Sunday, March 27, 2016

The Best Exercise Program Ever

I watched someone as they walked/jogged on the Greenbelt last week.  It was probably more walk than jog.

The buddy I was with said somewhat disparagingly (he's not nearly as kindhearted as I am) "why?"  

He seemed to be asking "why bother, when all you're going to do is shuffle along at a pace that generates barely a sweat in most people."

Why indeed.

My oft-repeated quote on that (well, I oft repeat it anyway) is that the BEST exercise program that you do is the one that you do.  The WORST exercise program is the one you don't do.

Effective exercise programs take many, many forms.  It can be something as simple as a walk in the park (literally) to a demanding CrossFit workout that leaves you gasping for breath.

Is one better than the other?  I don't know if that is the most important question to ask. 

Again, the best exercise program is one that holds your interest.  That you can sustain. That you even (yes, really) enjoy!

You may have the most evidence-based exercise program in the world, recommended to you by the best personal trainer ever, and based on a thorough examination of your physical capacity and medical needs but if you don't do it, it is totally worthless.

Just like the millions spent on diets and diet plans that people just don't follow, that exercise program that you don't do will never help you.

So let's look at the ingredients for a good exercise program.

It needs to have some components of cardio training.  In other words, it needs to be strenuous enough to get your heart rate up. 

How much?  That's where your Primary Care Physician (PCP) comes in.  You must depend on them to determine if you are physically able to participate in any type of exercise first and then they should be able to help you set safe parameters.

But if your PCP says that exercise is a bad idea regardless of your health, then go find yourself a new PCP. 

It needs to have some components of strength training.  This is especially true as you get older.  And it is more important for females than males.  Strength training may be your best hedge against osteoporosis.

I've also often stated that it is more important for the 40-something (and older) to lift weights than it is for the 20-something.  Yet, our gyms are full of those 20-somethings, looking for the better body through throwing around weights.
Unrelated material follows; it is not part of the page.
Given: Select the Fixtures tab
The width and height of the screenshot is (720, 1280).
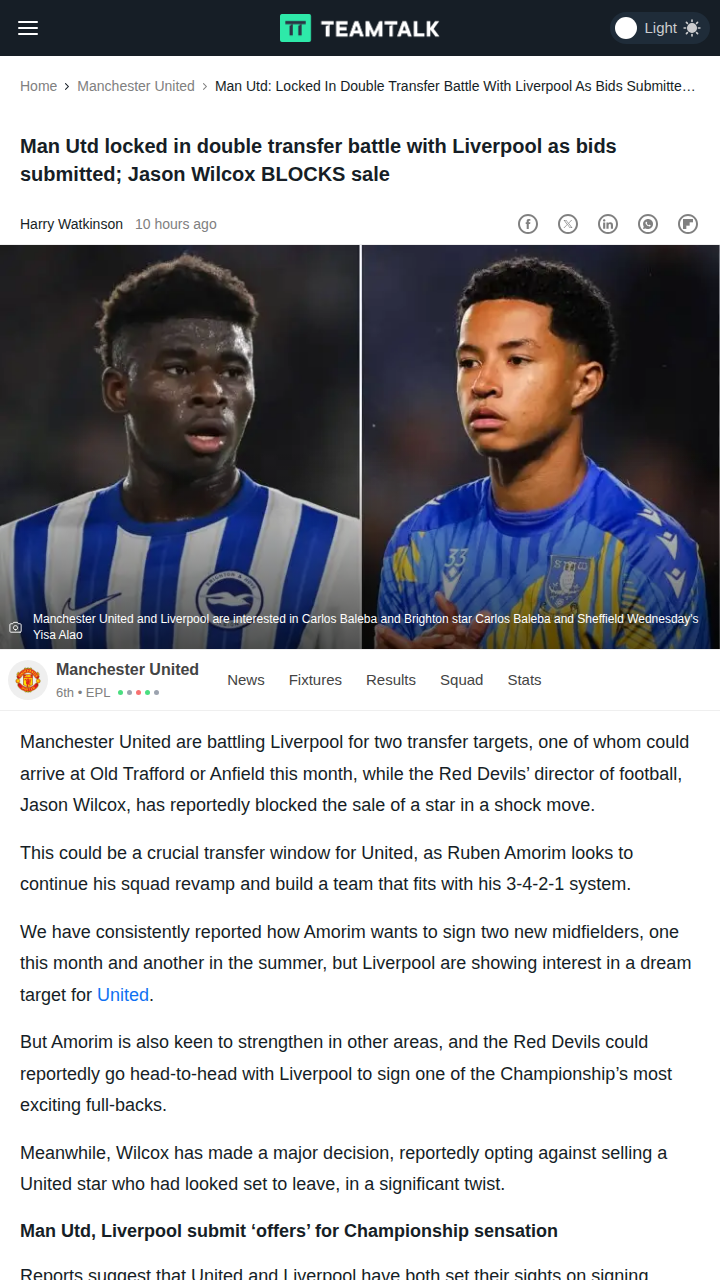Looking at the screenshot, I should click(315, 680).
But we begin losing muscle strength at about age 28 and will lose a half to full percentage of our muscular strength every year.  That means that at 48, we have lost 20% or so of our muscle.  Since we likely haven't also lost 20% of our body weight, that means that muscle has been replaced by...well...bad stuff, like fat.

It needs to have some component of stretching.  Maybe yoga.  Probably some every day.

The second most important component is that it have a significant focus on developing core strength, which I define as essentially that region between your armpits and your kneecaps.


And the most important component (already mentioned above) is that you will do it.